Task directions |
Begin at the line below that holds "This screenshot has width=730, height=553." and end at the line that holds "Screen dimensions: 1230x741", transcribing each line exactly and skipping any picture.

Extracted information |
────────
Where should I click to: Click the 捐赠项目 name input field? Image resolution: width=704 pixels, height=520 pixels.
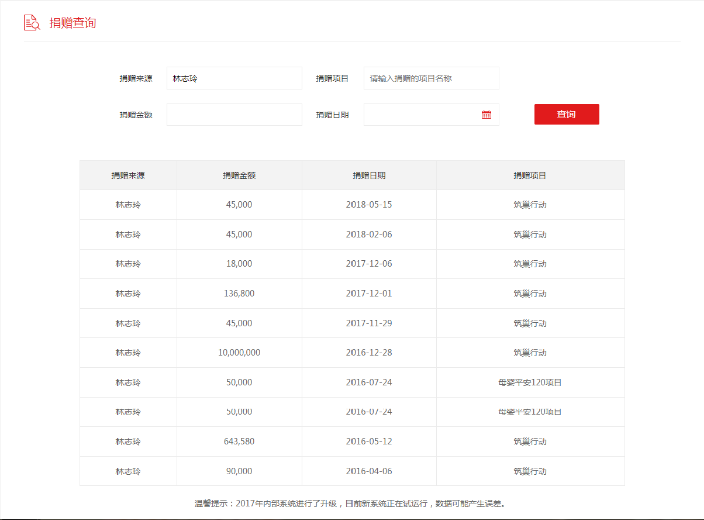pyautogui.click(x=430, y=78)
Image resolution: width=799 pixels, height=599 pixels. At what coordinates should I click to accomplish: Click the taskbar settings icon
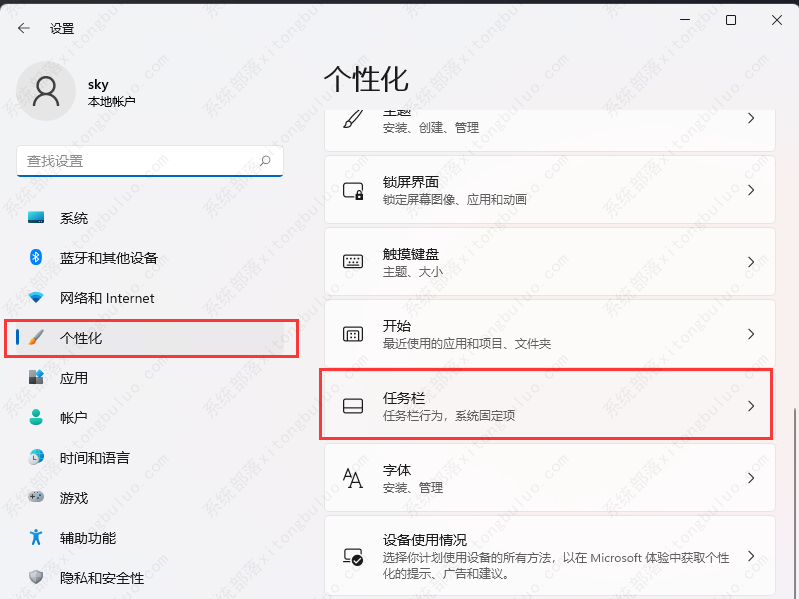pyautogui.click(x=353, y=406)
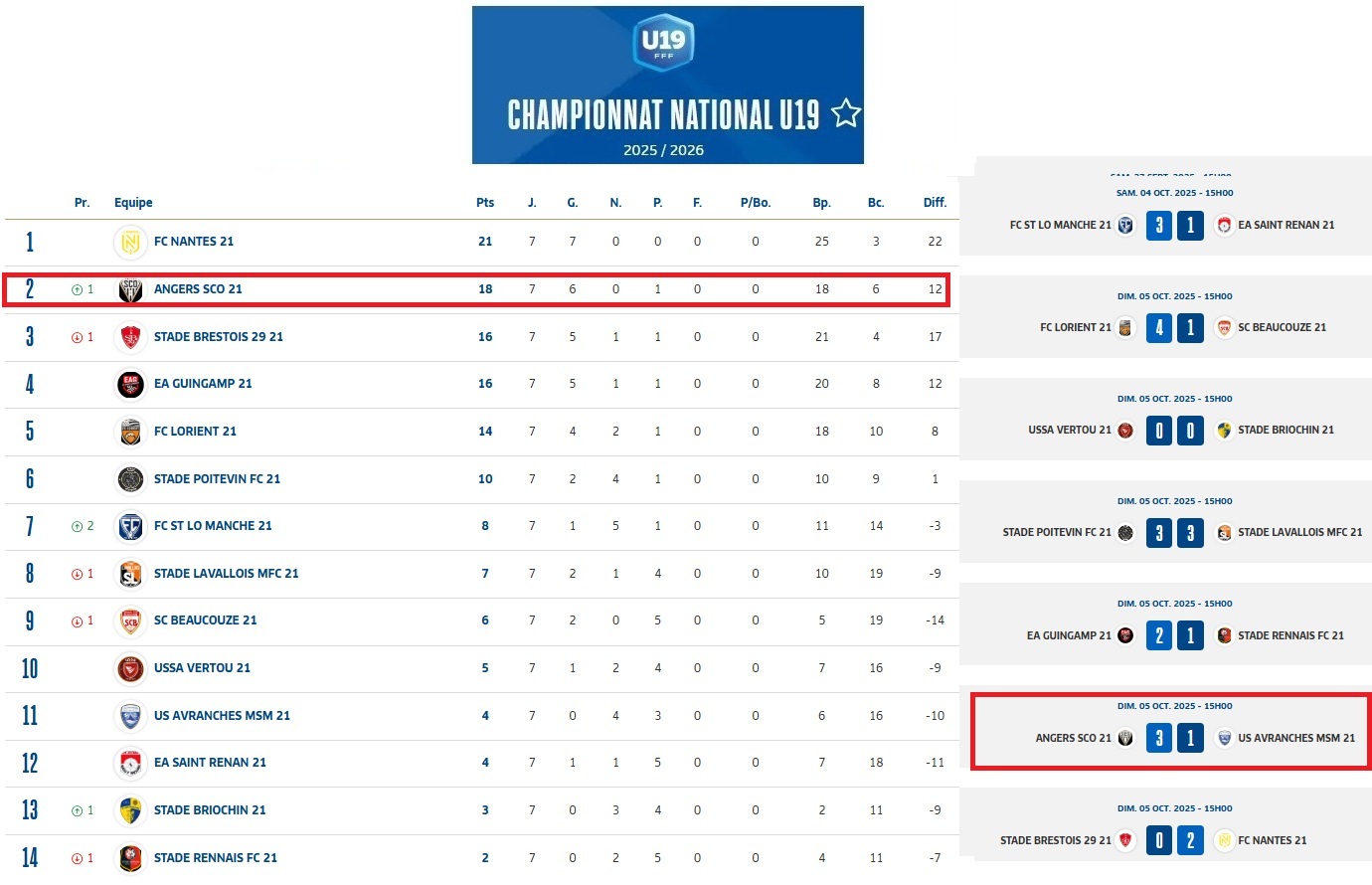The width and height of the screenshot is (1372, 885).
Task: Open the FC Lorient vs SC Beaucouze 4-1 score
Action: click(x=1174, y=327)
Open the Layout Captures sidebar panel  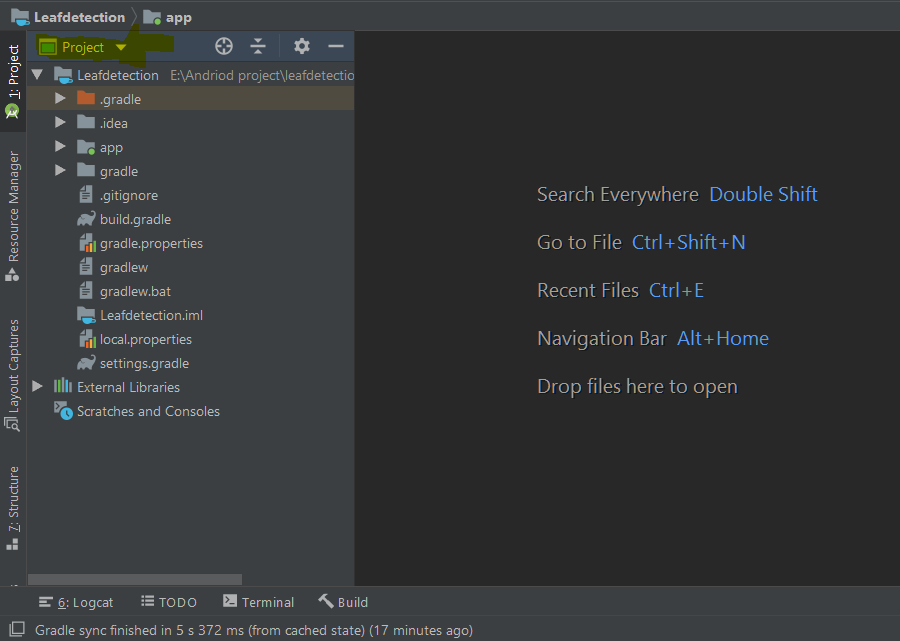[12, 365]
────────
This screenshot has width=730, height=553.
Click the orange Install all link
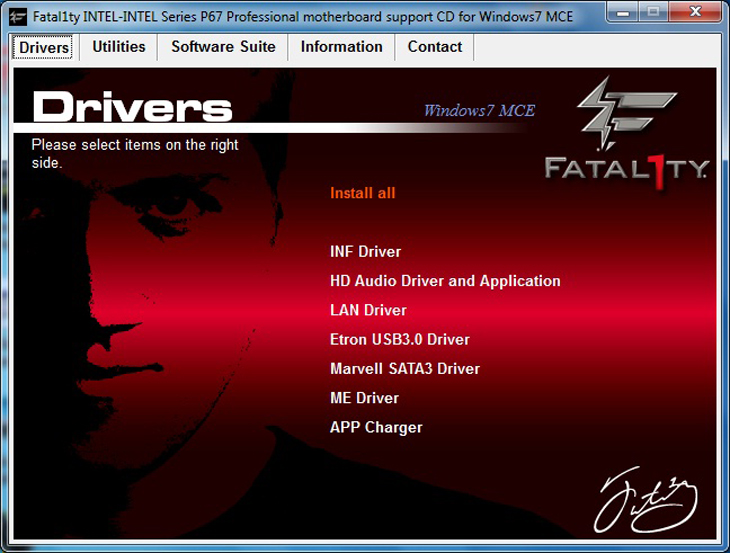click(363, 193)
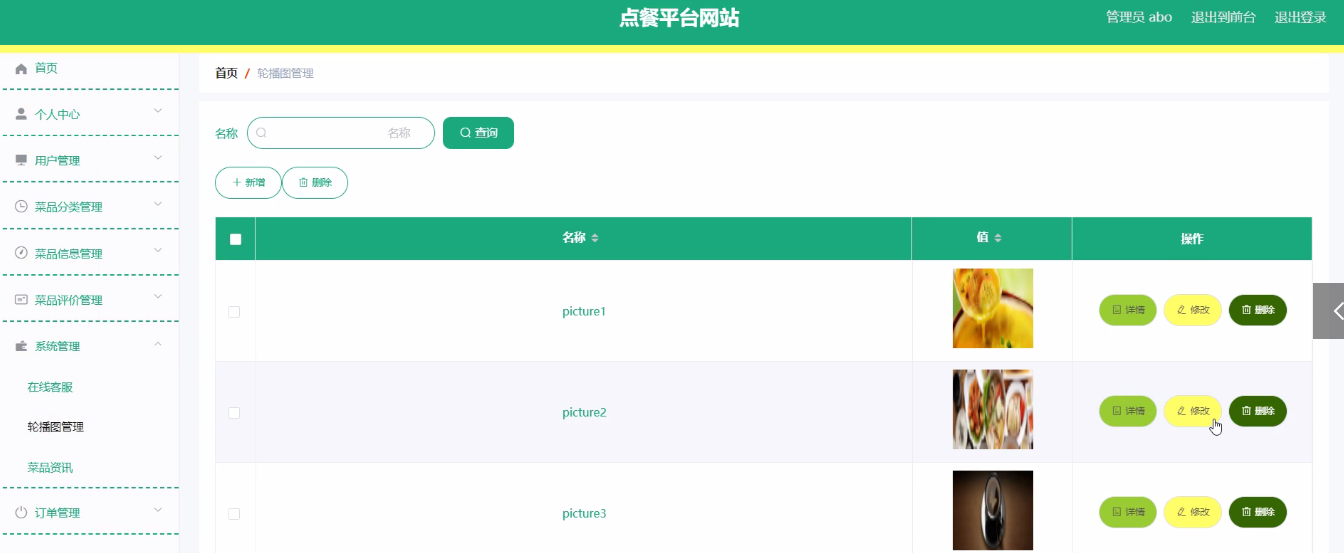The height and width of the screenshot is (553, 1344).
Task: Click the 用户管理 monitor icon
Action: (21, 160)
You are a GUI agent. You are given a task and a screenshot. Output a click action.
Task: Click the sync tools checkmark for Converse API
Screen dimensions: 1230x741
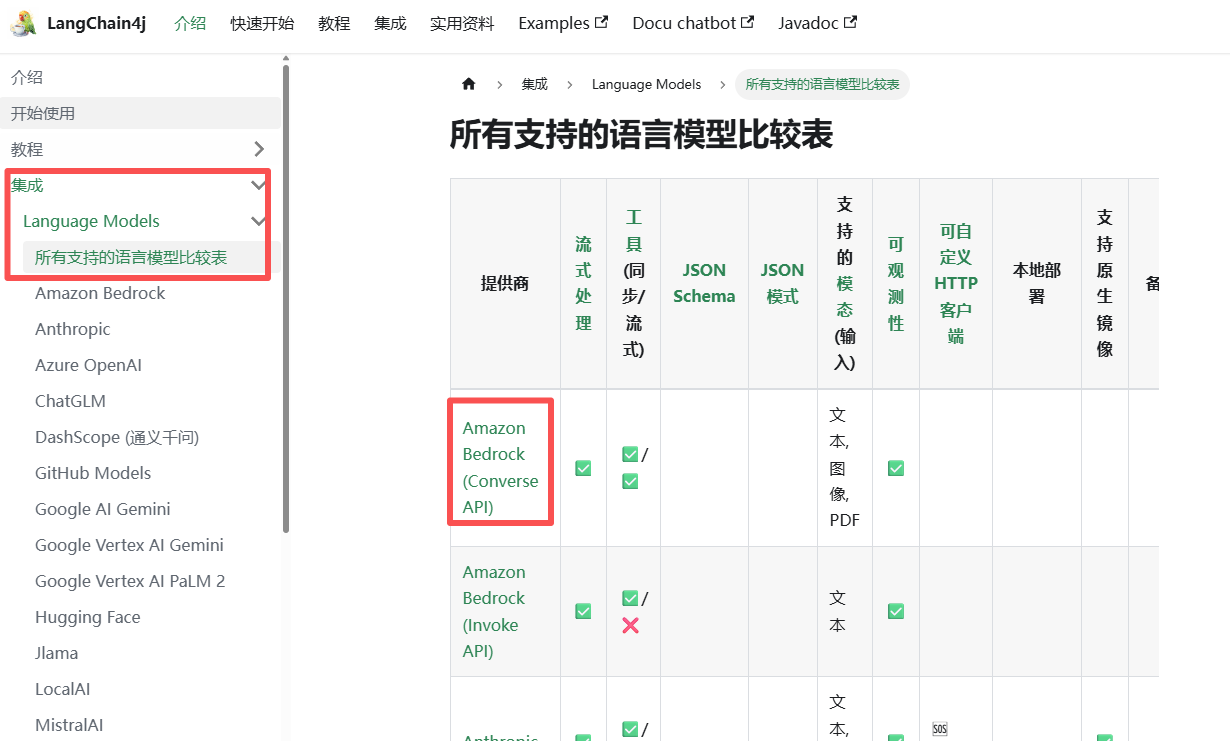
────────
Output below |
This screenshot has width=730, height=553.
Click the orange Install all link
click(363, 193)
The height and width of the screenshot is (553, 1344).
Task: Click the 用户管理 monitor icon
Action: (21, 160)
You are a GUI agent. You are given a task and a screenshot. Output a click action.
Task: Click the sync tools checkmark for Converse API
Screen dimensions: 1230x741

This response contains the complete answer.